= The task =
Pull every line out of the records below and copy each one word for word, with nothing changed.

##### Input data #####

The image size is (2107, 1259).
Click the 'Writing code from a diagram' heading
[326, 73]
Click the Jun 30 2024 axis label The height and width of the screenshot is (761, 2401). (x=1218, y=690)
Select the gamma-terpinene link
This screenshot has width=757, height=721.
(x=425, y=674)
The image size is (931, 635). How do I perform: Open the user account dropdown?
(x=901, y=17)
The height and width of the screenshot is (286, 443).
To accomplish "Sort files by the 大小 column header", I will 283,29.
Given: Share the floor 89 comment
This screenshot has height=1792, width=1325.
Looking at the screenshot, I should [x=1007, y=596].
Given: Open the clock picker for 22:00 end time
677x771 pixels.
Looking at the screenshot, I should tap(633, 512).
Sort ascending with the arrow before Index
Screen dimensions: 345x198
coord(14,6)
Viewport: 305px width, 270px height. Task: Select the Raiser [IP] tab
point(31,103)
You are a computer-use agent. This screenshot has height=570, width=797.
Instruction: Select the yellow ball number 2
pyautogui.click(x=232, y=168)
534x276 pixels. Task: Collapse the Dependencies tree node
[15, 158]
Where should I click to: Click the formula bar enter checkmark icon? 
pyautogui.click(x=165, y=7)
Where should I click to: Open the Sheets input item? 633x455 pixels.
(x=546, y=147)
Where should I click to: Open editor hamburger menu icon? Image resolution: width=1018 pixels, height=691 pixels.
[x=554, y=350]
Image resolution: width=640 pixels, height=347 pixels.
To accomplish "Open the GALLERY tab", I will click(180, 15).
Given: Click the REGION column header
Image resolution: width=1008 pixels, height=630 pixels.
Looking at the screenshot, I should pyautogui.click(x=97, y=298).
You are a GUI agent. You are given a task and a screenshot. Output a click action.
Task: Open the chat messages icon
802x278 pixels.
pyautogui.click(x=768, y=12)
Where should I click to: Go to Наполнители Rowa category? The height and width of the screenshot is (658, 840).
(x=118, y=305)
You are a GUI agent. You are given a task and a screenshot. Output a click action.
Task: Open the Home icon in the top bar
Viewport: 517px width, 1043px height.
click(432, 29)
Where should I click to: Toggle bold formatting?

#####

= Complete response =
The image size is (2107, 1259).
Click the 'Writing code from a diagram' heading
[326, 73]
Click the Jun 30 2024 axis label The height and width of the screenshot is (761, 2401). (x=1218, y=690)
Select the gamma-terpinene link
This screenshot has width=757, height=721.
(x=425, y=674)
The image size is (931, 635). How do I perform: Open the user account dropdown?
(x=901, y=17)
The height and width of the screenshot is (286, 443).
To accomplish "Sort files by the 大小 column header", I will 283,29.
Given: Share the floor 89 comment
This screenshot has height=1792, width=1325.
Looking at the screenshot, I should [x=1007, y=596].
Given: Open the clock picker for 22:00 end time
677x771 pixels.
Looking at the screenshot, I should tap(633, 512).
Sort ascending with the arrow before Index
Screen dimensions: 345x198
coord(14,6)
Viewport: 305px width, 270px height. Task: Select the Raiser [IP] tab
point(31,103)
You are a computer-use agent. This screenshot has height=570, width=797.
Instruction: Select the yellow ball number 2
pyautogui.click(x=232, y=168)
534x276 pixels. Task: Collapse the Dependencies tree node
[15, 158]
Where should I click to: Click the formula bar enter checkmark icon? 
pyautogui.click(x=165, y=7)
Where should I click to: Open the Sheets input item? 633x455 pixels.
(x=546, y=147)
Where should I click to: Open editor hamburger menu icon? Image resolution: width=1018 pixels, height=691 pixels.
[x=554, y=350]
Image resolution: width=640 pixels, height=347 pixels.
To accomplish "Open the GALLERY tab", I will click(180, 15).
Given: Click the REGION column header
Image resolution: width=1008 pixels, height=630 pixels.
Looking at the screenshot, I should pyautogui.click(x=97, y=298).
You are a GUI agent. You are given a task and a screenshot. Output a click action.
Task: Open the chat messages icon
802x278 pixels.
pyautogui.click(x=768, y=12)
Where should I click to: Go to Наполнители Rowa category? The height and width of the screenshot is (658, 840).
(x=118, y=305)
You are a GUI agent. You are given a task and a screenshot. Output a click action.
Task: Open the Home icon in the top bar
Viewport: 517px width, 1043px height.
click(432, 29)
Where should I click to: Toggle bold formatting?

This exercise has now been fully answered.